*Task goal*
Lay out the lines below as a numbered list, leaving out any blank lines.

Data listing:

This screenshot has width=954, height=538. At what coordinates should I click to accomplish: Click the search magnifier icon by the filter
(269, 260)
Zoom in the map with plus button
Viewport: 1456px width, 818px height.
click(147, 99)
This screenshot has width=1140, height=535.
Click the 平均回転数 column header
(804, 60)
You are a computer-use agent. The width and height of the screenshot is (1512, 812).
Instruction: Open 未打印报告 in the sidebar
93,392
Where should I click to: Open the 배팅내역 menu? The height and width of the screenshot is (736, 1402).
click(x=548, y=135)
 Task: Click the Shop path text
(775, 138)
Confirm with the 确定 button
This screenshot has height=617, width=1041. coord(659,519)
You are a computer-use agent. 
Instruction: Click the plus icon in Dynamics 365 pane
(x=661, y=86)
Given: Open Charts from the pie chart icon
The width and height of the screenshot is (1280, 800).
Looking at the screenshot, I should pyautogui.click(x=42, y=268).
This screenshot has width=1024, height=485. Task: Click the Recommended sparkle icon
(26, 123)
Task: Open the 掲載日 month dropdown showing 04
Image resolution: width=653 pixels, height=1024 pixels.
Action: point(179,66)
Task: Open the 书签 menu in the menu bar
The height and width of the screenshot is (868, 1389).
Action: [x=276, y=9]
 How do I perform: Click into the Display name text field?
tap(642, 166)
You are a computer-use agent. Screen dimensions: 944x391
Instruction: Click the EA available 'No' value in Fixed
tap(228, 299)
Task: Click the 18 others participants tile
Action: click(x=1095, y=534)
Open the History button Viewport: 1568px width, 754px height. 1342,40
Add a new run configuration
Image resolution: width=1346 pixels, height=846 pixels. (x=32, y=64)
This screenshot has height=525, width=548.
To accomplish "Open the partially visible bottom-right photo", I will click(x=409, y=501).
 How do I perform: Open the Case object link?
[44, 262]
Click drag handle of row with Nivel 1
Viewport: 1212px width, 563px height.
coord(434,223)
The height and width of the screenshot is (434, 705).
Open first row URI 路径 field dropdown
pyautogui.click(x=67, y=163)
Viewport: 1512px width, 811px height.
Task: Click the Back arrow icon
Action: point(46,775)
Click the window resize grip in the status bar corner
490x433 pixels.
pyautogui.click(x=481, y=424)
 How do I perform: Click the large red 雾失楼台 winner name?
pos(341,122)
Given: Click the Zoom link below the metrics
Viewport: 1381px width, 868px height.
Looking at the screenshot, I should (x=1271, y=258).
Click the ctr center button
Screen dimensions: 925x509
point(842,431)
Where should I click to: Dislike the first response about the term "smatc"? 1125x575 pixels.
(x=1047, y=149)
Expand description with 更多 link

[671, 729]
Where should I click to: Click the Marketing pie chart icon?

*Task output*
1. This screenshot has width=954, height=538. At what coordinates should I click to accomplish: Click the search magnifier icon by the filter
2. (269, 260)
3. Zoom in the map with plus button
4. Viewport: 1456px width, 818px height.
5. click(147, 99)
6. This screenshot has width=1140, height=535.
7. Click the 平均回転数 column header
8. (804, 60)
9. You are a computer-use agent. The width and height of the screenshot is (1512, 812).
10. Instruction: Open 未打印报告 in the sidebar
11. 93,392
12. Where should I click to: Open the 배팅내역 menu? The height and width of the screenshot is (736, 1402).
13. click(x=548, y=135)
14.  Task: Click the Shop path text
15. (775, 138)
16. Confirm with the 确定 button
17. This screenshot has height=617, width=1041. coord(659,519)
18. You are a computer-use agent. 
19. Instruction: Click the plus icon in Dynamics 365 pane
20. (x=661, y=86)
21. Given: Open Charts from the pie chart icon
22. The width and height of the screenshot is (1280, 800).
23. Looking at the screenshot, I should pyautogui.click(x=42, y=268).
24. This screenshot has width=1024, height=485. Task: Click the Recommended sparkle icon
25. (26, 123)
26. Task: Open the 掲載日 month dropdown showing 04
27. Image resolution: width=653 pixels, height=1024 pixels.
28. Action: point(179,66)
29. Task: Open the 书签 menu in the menu bar
30. The height and width of the screenshot is (868, 1389).
31. Action: [x=276, y=9]
32.  How do I perform: Click into the Display name text field?
33. tap(642, 166)
34. You are a computer-use agent. Screen dimensions: 944x391
35. Instruction: Click the EA available 'No' value in Fixed
36. tap(228, 299)
37. Task: Click the 18 others participants tile
38. Action: click(x=1095, y=534)
39. Open the History button Viewport: 1568px width, 754px height. 1342,40
40. Add a new run configuration
41. Image resolution: width=1346 pixels, height=846 pixels. (x=32, y=64)
42. This screenshot has height=525, width=548.
43. To accomplish "Open the partially visible bottom-right photo", I will click(x=409, y=501).
44.  How do I perform: Open the Case object link?
45. [44, 262]
46. Click drag handle of row with Nivel 1
47. Viewport: 1212px width, 563px height.
48. coord(434,223)
49. The height and width of the screenshot is (434, 705).
50. Open first row URI 路径 field dropdown
51. pyautogui.click(x=67, y=163)
52. Viewport: 1512px width, 811px height.
53. Task: Click the Back arrow icon
54. Action: point(46,775)
55. Click the window resize grip in the status bar corner
56. 490x433 pixels.
57. pyautogui.click(x=481, y=424)
58.  How do I perform: Click the large red 雾失楼台 winner name?
59. pos(341,122)
60. Given: Click the Zoom link below the metrics
61. Viewport: 1381px width, 868px height.
62. Looking at the screenshot, I should (x=1271, y=258).
63. Click the ctr center button
64. Screen dimensions: 925x509
65. point(842,431)
66. Where should I click to: Dislike the first response about the term "smatc"? 1125x575 pixels.
67. (x=1047, y=149)
68. Expand description with 更多 link
69. [671, 729]
70. Where should I click to: Click the Marketing pie chart icon?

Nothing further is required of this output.